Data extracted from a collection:
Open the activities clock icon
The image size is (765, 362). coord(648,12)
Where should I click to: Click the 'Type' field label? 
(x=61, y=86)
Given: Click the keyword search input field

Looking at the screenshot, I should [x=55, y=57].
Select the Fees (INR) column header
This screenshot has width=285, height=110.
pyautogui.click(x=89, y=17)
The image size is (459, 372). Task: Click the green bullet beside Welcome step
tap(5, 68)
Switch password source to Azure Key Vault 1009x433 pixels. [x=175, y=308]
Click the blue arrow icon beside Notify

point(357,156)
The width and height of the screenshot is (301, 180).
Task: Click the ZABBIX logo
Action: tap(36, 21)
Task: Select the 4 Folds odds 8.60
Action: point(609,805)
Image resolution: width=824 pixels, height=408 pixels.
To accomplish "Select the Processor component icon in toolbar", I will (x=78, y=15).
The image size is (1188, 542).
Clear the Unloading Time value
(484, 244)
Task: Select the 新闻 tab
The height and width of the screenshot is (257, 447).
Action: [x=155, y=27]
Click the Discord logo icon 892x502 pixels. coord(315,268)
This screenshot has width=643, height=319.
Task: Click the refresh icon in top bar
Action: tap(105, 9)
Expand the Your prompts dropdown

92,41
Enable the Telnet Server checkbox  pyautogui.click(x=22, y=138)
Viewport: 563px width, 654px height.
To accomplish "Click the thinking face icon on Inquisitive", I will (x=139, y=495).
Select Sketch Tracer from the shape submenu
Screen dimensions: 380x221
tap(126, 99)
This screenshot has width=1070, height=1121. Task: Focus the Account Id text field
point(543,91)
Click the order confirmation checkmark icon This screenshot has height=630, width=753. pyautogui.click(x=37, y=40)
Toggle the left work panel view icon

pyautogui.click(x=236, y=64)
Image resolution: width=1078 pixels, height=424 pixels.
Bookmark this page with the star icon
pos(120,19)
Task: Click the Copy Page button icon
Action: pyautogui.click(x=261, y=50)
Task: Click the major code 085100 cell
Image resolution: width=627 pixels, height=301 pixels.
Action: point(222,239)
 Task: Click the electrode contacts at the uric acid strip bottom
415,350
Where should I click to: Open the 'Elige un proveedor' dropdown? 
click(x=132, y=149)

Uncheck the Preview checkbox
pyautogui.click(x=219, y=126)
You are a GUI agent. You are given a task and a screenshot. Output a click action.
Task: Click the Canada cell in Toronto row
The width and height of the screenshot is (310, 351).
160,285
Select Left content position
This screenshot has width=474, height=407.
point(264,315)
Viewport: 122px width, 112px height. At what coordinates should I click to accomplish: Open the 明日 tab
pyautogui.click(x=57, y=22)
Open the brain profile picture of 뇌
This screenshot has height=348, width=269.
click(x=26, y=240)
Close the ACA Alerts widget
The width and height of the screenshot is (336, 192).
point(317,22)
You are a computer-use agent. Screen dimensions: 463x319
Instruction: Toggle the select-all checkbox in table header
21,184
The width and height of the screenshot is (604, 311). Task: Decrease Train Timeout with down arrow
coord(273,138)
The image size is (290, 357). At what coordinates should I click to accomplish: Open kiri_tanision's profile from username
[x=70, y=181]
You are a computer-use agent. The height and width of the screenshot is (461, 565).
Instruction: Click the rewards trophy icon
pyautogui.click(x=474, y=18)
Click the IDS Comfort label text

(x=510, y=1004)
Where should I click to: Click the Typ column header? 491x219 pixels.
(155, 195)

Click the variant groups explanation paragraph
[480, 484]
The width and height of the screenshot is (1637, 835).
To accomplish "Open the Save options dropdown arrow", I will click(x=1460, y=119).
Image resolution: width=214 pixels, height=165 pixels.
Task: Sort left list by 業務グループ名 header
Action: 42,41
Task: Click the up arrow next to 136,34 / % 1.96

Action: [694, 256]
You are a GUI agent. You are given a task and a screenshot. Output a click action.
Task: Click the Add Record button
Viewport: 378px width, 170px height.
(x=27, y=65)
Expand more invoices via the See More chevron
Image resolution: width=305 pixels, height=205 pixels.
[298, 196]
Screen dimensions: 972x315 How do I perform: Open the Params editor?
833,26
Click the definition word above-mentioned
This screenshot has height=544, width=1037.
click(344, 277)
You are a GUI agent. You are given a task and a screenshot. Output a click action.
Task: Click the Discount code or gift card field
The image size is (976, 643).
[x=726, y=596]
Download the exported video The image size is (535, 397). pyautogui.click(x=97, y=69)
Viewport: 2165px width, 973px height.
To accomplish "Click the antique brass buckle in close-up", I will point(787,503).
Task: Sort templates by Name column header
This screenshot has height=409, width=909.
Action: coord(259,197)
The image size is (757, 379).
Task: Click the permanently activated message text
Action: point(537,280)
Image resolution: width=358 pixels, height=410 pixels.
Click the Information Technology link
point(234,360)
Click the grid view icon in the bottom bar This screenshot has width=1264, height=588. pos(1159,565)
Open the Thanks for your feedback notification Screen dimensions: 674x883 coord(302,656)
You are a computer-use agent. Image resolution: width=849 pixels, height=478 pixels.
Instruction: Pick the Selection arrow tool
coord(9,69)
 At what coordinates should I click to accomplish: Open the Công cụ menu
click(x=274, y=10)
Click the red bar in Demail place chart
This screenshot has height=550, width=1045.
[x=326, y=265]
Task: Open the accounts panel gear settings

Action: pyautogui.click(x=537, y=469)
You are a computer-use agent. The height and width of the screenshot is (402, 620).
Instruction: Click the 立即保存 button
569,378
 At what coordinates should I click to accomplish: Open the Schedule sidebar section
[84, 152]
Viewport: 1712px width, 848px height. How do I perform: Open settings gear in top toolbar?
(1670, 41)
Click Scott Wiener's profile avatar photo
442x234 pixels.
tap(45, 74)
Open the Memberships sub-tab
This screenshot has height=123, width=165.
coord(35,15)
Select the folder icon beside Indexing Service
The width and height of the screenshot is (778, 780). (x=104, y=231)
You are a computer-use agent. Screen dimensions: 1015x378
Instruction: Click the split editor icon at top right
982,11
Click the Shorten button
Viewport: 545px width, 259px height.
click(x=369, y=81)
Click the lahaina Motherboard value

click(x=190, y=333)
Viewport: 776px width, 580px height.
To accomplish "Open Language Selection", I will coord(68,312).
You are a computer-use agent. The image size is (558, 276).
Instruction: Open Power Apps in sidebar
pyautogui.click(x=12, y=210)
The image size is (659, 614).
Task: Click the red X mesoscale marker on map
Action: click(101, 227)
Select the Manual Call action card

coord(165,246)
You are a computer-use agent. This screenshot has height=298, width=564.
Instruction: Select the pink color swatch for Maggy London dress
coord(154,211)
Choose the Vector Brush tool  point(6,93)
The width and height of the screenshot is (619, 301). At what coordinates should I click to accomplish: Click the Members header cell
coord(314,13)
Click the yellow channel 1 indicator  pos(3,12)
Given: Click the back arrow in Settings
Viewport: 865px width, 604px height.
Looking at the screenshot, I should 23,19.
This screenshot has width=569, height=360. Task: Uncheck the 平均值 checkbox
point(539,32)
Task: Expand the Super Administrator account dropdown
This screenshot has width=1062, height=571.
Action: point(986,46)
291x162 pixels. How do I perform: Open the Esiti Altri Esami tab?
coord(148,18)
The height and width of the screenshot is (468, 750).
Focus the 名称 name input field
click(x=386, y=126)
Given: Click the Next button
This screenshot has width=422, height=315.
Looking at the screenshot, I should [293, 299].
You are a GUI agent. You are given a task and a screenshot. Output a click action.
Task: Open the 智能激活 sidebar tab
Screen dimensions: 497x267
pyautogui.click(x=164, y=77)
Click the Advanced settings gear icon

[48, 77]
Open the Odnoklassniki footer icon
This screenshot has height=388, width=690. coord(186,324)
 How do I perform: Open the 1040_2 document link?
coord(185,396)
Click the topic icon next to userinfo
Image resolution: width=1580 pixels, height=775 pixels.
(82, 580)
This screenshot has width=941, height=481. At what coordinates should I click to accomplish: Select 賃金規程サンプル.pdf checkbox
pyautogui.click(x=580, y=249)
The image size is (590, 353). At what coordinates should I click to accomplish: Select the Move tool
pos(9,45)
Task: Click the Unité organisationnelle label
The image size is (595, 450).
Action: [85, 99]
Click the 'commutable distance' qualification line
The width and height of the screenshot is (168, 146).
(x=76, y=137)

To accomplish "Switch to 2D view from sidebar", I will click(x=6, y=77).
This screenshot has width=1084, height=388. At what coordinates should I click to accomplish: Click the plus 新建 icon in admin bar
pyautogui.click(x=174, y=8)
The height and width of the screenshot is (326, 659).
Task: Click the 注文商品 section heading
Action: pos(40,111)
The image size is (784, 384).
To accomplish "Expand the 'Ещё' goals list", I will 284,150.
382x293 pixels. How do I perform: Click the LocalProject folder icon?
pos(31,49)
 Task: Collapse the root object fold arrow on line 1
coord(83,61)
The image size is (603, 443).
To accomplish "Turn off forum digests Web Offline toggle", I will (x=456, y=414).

What to work on:
From the data above, copy each line that has the string "computer".

Result of this task:
You are a computer-use agent. Screen dimensions: 463x319
You are a computer-use agent. The height and width of the screenshot is (461, 565).
You are a computer-use agent. Image resolution: width=849 pixels, height=478 pixels.
You are a computer-use agent. The height and width of the screenshot is (402, 620).
You are a computer-use agent. Screen dimensions: 1015x378
You are a computer-use agent. The image size is (558, 276).
You are a computer-use agent. This screenshot has height=298, width=564.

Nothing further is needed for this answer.